Chapter One Advisors 2 mins read

Rising government intervention is fundamentally reshaping global commodity markets, compressing supply responses, distorting pricing signals and lifting capital risks across the resources sector, according to ANZ Senior Commodity Strategist Daniel Hynes.

Speaking on the second day of the 25th RIU Explorers Conference in Fremantle, Hynes said markets are adjusting to what he described as a structural shift in trade, energy and critical minerals policy.

“There’s been a broader shift towards government intervention in commodity markets,” Hynes said. “I’m not saying that’s good or bad — government support can be critical — but it absolutely changes how markets behave.”
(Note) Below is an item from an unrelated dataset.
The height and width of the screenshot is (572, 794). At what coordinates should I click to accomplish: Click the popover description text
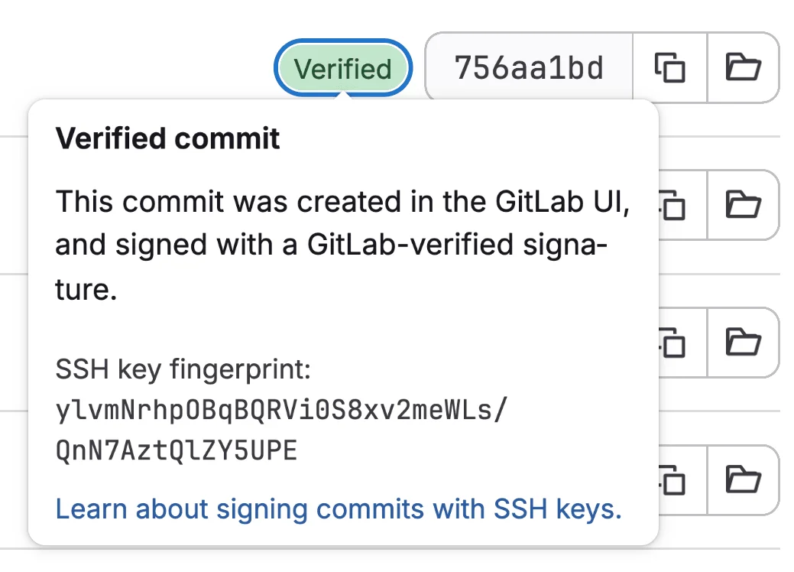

Energy markets provide the clearest example. Coordinated releases of strategic reserves by the International Energy Agency and the United States following Russia’s invasion of Ukraine, alongside production cuts from OPEC, price caps and mandated gas storage levels in Europe, have all increased state influence over supply.

The metals sector has followed a similar path, with US tariffs, Indonesia’s expanded nickel export ban and tighter Chinese controls over rare earth exports.

“This has materially increased policy interference in commodity markets,” Hynes said. “And it’s something the industry will have to get used to.”

One consequence is what Hynes described as “supply elasticity compression” — a reduced ability for markets to respond efficiently to supply shocks. Indonesia’s nickel export ban initially triggered a squeeze, yet supply continued to expand despite falling prices.

“Price signals didn’t work the way they normally would,” he said.

Volatility has also increased around disruption events. After force majeure at the Grasberg mine operated by Freeport-McMoRan, copper prices rallied sharply.

“Normally that would be viewed as manageable,” Hynes said. “Instead, the market reacted aggressively. That reflects how sensitive markets have become to supply risks.”

He also highlighted the rise of “midstream bottleneck pricing”, particularly in lithium and aluminium, where processing dominance — especially in China — increasingly dictates global pricing dynamics.

Greater reliance on spot markets is amplifying volatility.

“Greater reliance on the spot market essentially means greater volatility,” Hynes said. “That’s challenging for explorers seeking stability, but it’s something we’re going to have to get used to.”

However, Hynes argued the longer-term structural impact is supportive for prices.

“What this environment is doing is lifting the structural floor under commodity prices,” he said. “I don’t think we’ll see the same depth of downturns we’ve experienced historically. The dips are likely to be shallower.”

At the same time, premiums are emerging for secure supply, processed products and low-emissions production.

“We’re moving into a market where premiums matter more,” Hynes said. “It’s no longer just about tonnes in the ground — it’s about where you sit in the supply chain and how you align with end-market requirements.”

“This isn’t cyclical,” he added. “It’s a regime shift in how commodity markets function.”


Contact details:

David Tasker 

Chapter One Advisors

(m) +61 433 112 936

(e) [email protected]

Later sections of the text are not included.